He smirks. “I had to think of some way to keep you around.”

“I don’t know why you’d think, of all your qualities, your brain would be it.”

He stops me. “What, then?”

“Your abs,” I say with complete seriousness… until I break, anyway. “I don’t know. All of it. The fact that you get me is probably the top reason you’re my favorite person ever.”

“Ever,” he repeats.”

“Duh, Theo Alistair.”

“Promise me something,” he demands.

I raise my eyebrows. “Just like that?”

He rolls his eyes. “Promise that forty years from now, you and I will still have this sort of banter. We’ll watch grandchildren run around our living room and have sex in our recliner—”

“Oh god, not at the same time!”

“No, during nap time,” he says.

“Fine.” I grimace. “I notice you said recliner, singular, so we better be cuddling even when we can barely get out of it. We can wear matching life alert buttons.”

“Excellent idea.”

I pause. “So, were you proposing just now, or…?”

He pauses, too. “No.”

“Well, technically—”

He sighs and pulls me along. “Technically I was proposing a future together. I didn’t get down on one knee and pop the question.”

“The question being…”

“You know, ‘Will you marry me?’”

I gasp and jump up and down, spinning away from him and finally stopping just in front of him. “Theo Alistair!”

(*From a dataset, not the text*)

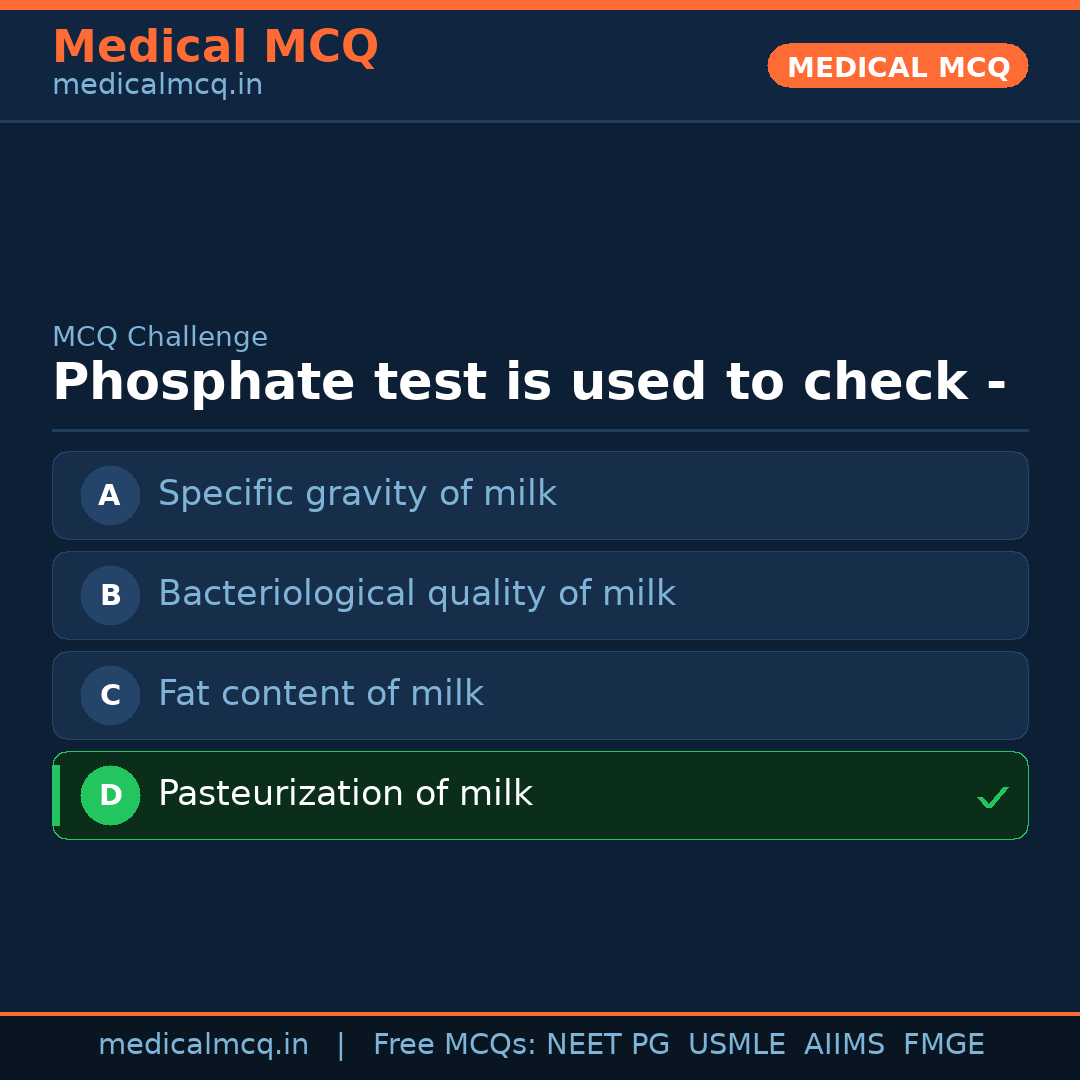Click the letter A option circle
This screenshot has width=1080, height=1080.
pos(110,495)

“Lucy Page, that was not my proposal.” He tries to hold back his laugher and fails. “Stop bouncing.”

I’m insane and I don’t care. “That was the most romantic—”

“Hush, woman,” he growls. He scoops me up, one arm behind my knees and the other at my back, and marches down the street. He’s probably worried about the neighbors peeking out their windows at us. “When I propose, you’ll know it. Romance overload. It’ll turn your black heart red again.”

I giggle and press the back of my hand to my forehead. “Be still my beating heart. You might just turn me into a hapless romantic yet.”

Probably not… but you never know.

Theo

One month later

“Go,” I say. Now or never.

The video starts. Just her, front and center. Hair down around her shoulders, no glasses, no makeup. Black shirt. The background is my white wall and the back of the couch.

I wish I could sit next to her, but this is her battle.